Die Staatspolitische Kommission (SPK) des Nationalrates lehnt es ab, dass Personen mit einer zweiten Staatsangehörigkeit nicht in den Bundesrat gewählt werden können. Weder soll mit einer solchen Vorschrift das aktive Wahlrecht der Bundesversammlung eingeschränkt, noch das passive Wahlrecht von ca. 20% der heute wählbaren Personen abgeschafft werden.

Die parlamentarische Initiative von Nationalrat Marco Chiesa (SVP/TI) fordert, dass nur Personen in den Bundesrat gewählt werden können, die ausschliesslich über die Schweizer Staatsbürgerschaft verfügen (17.468 n Pa.Iv. Chiesa. Bundesrat soll nur werden, wer ausschliesslich die Schweizer Staatsbürgerschaft besitzt). Die Kommission lehnt die von der Initiative geforderte Einschränkung der Wählbarkeit mit 13 zu 9 Stimmen ab. Gemäss Bundesverfassung sind alle Stimmberechtigten in den Bundesrat wählbar. Ca. 20% der Schweizerinnen und Schweizer besitzen heute zwei Staatsbürgerschaften. Es besteht kein Anlass, diesen Personen generell eine mangelnde Loyalität gegenüber der Schweiz zu unterstellen. Die Mitglieder der Bundesversammlung haben die Aufgabe, alle Eigenschaften einer Person bei ihrem Wahlentscheid zu berücksichtigen. Ob eine doppelte Staatsbürgerschaft bei diesem Entscheid eine wesentliche Rolle spielt, soll jedes Ratsmitglied für sich entscheiden können.

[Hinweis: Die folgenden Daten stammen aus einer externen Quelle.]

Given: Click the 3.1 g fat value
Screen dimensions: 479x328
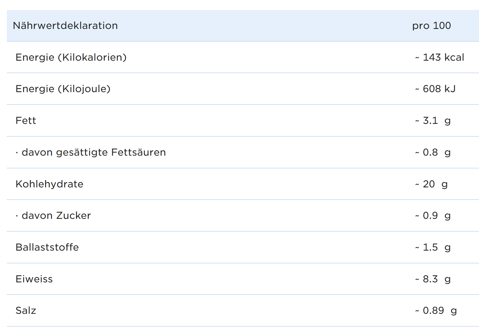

Die doppelte Staatsbürgerschaft von Bundesräten wurde vorgängig zur letzten Bundesratswahl diskutiert, als der heutige Vorsteher des Aussendepartements Ignazio Cassis freiwillig die italienische Staatsbürgerschaft abgab. Demgegenüber machte ein weiterer Bundesratskandidat, Pierre Maudet, die Rückgabe seines französischen Passes von der Wahl in den Bundesrat abhängig.

Eine Minderheit unterstützt die Initiative Chiesa, da Bundesräte die Schweiz auch in internationalen Gremien vertreten und gerade dort die Loyalität, das Vertrauen und die Glaubwürdigkeit von grosser Bedeutung sind. Bei einer doppelten Staatsbürgerschaft könnten diese Eigenschaften eines Regierungsmitglieds in Frage gestellt werden.

Offenlegung der Staatsangehörigkeiten von Mitgliedern des Parlaments

Die Kommission behandelte mit der parlamentarischen Initiative für die Offenlegung der Staatsangehörigkeiten von Mitgliedern des Parlaments einen weiteren Aspekt der doppelten Staatsbürgerschaft (18.406 n Pa.Iv. Chiesa. Transparenz bei der Bekanntgabe der Staatsangehörigkeiten). Die Kommission stimmt dieser Initiative mit 15 zu 7 Stimmen zu. Während die Initiative für die Unwählbarkeit von Doppelbürgern in den Bundesrat eine Verfassungsänderung verlangt, kann diese zweite Initiative durch eine kleine Gesetzesänderung umgesetzt werden. Die Transparenz für die Wählerinnen und Wählern der Ratsmitglieder spricht für diese Offenlegungspflicht. Ausserdem reiht sich diese Verpflichtung ein in die bereits bestehende Pflicht zur Offenlegung des Berufes und der Interessenbindungen von Parlamentarierinnen und Parlamentariern.

Die Kommission wird die nötige Ergänzung des Parlamentsgesetzes ausarbeiten können, falls auch die Schwesterkommission des Ständerates der Initiative zustimmt.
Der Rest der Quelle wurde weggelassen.